Is the risk associated with potentially out of copyright works sufficient enough to warrant cash strapped public sector organisations taking out resource intensive orphan works licences?
So what are some next steps for colleagues who are considering taking out an orphan works licence?
- Due to the complexity of the duration of copyright, you should familiarise yourselves with the laws around anonymous unpublished works and their (relatively) shorter duration in the UK.
- If you can, consider usage under the new orphan works limitation and exception that was introduced in 2014. It requires the same level of diligent search as the licensing scheme but upfront is free, and can be enjoyed by all publicly accessible educational establishments, museums, libraries and archives.
- Uses and works not covered under the orphan works exception that are candidates for the orphan works licensing scheme, need to be evaluated on a cost - benefit basis.
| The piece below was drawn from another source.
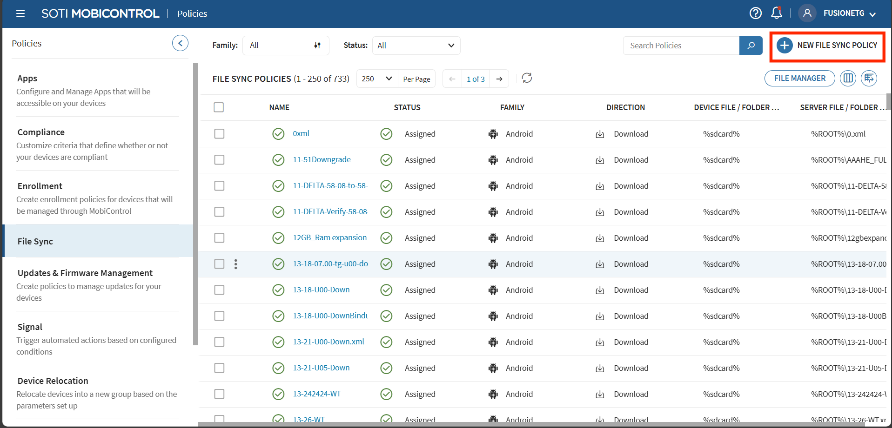
Task: Select all policies with header checkbox
Action: 219,107
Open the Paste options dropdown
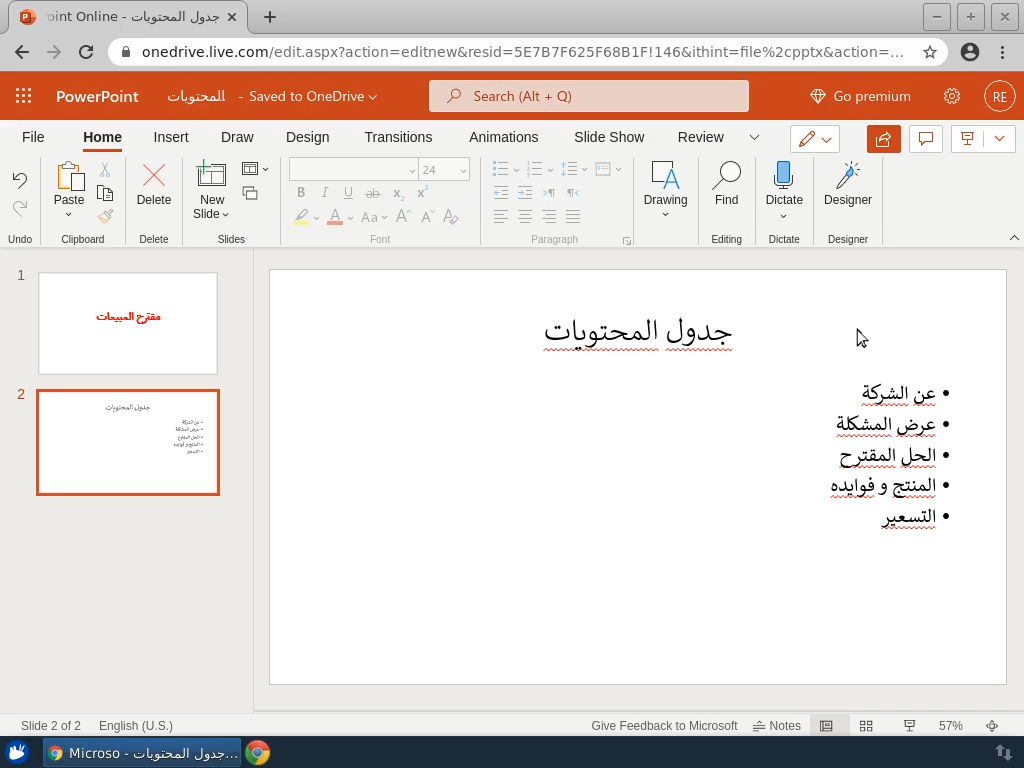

If the risk does jot justify the cost and/or the risks can be sufficiently mitigated or even eliminated through organisational insurance and notice and take down policies and procedures, there may be no merit in taking out the orphan works licensing scheme
- Alas, the duration of copyright can still be impractically complex and not harmonised in the EU. It also raises for the question as to why a law like copyright, aimed at engendering innovation, is making so burdensome the use of anonymous work that are a century old. This distorts how European citizens can access and interpret their own history.
In addition to this the aim of the 1993 Term Directive was to smooth the "operation of the internal market", in order that "the laws of the Member States should be harmonised so as tomake terms of protection identical throughout the Community". However what we have ended up with in reality is 28 public domains for 28 member states. (Please see this excellent article by Christina Angelopoulos from the Institution of information Law at the University of Amsterdam on the subject.)
This hampers products and services from online publishers such as Europeana, and prevents them from fulfilling their maximum potential. LACA strongly believes the European Union should look at this as part of their current work programme on copyright reform.
For all these many reasons, harmonisation of term is one of the important platforms of our recently launched London Manifesto, which we urge libraries and archives to support for the reasons outlined in this blog.